Wouldn’t it have been delightful? I mean, I completely get why the Indians didn’t allow it to happen. He’s a perpetual liability, and the organization is already dealing with the fact that it’s got the most racist mascot and logo in baseball. Plus, from the Cubs’ perspective, who knows what would have happened? If Wild Thing had been allowed to toss one instead of [wow, I remember zero of the Progressive Field first-pitch throwers from the World Series and I was literally paid to watch all seven games], maybe history would have taken a different turn. Maybe Cubs fans would still be in their perpetual state of dissatisfaction instead of uncomfortably struggling with the feeling of “winning.” Hey, winning! This paragraph has come full circle.
Sidebar: I may not remember the names of the people who threw the first pitch at the four Cleveland home games during the Fall Classic, but I damn well remember the guy who sang the National Anthem a bunch of times at Dodger Stadium during the postseason. I love him. Francis Scott Key may not have known it, but he was writing “The Star-Spangled Banner” for Keith Williams Jr. to completely slay in 2016. Watch him and try not to feel American as hell.
Anyway.
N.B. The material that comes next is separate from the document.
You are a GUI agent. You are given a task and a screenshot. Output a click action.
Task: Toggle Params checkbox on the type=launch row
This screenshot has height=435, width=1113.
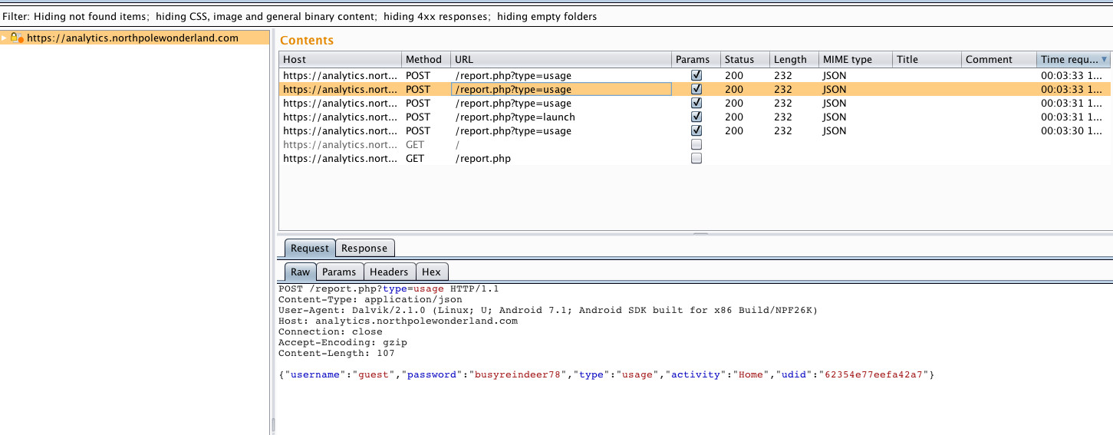click(x=696, y=117)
The point of this blog post is for me to tell you that I watched Major League for the first time in the same year that the Indians went to the World Series, and that’s a fun coincidence. I’d say I’m sorry they didn’t win, but I’m not, because I was rooting for the Cubs. (Though it was either team’s to lose by Game 7, and both should be wholly proud of the way they played. Rajai Davis and Coco Crisp, maaaaaaan.) And the more specific point of this blog post is for me to praise the hell out of Sheen’s “Wild Thing” hair. What a masterpiece. You can see the lightning-shaped buzz peeking out from underneath his despicable Chief Wahoo cap. Please disregard the incredibly bigoted fan costumes, if you can.
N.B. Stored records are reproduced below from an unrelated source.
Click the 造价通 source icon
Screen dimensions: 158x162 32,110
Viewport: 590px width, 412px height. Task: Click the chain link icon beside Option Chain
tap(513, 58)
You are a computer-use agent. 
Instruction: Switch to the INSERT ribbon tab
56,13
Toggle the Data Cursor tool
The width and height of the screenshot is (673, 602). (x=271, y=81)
Major League is an exemplary product of its late-80s time for many reasons. One, its stars — Sheen, Dennis Haysbert, Wesley Snipes, Tom Berenger, to name a few — are at their peak and have since… well, you know. Maybe that’s unfair to say of Haysbert or Berenger. But they’re all deeply unrecognizable. Two — and this is something I can get behind — the Yanks are the enemies! Three, the topic of athletes cheating plays a prominent role, which grounds the otherwise very absurd film in something seriously real and dark about baseball. Unfortunately, and fourth, the movie shrugs off of sexism, as Berenger’s Jake Taylor courts Rene Russo’s Lynn by stalking her, yet it’s supposed to be romantic. We’re used to this by now.
But, like … it’s silly. Bob Uecker is in it. That’s fun. So is Neil Flynn. You’ll laugh, and you’ll love baseball more for not being quite as stupid as it used to be, and you’ll wish for better walk-up music from your team, and you’ll check your calendar to see how soon Opening Day is.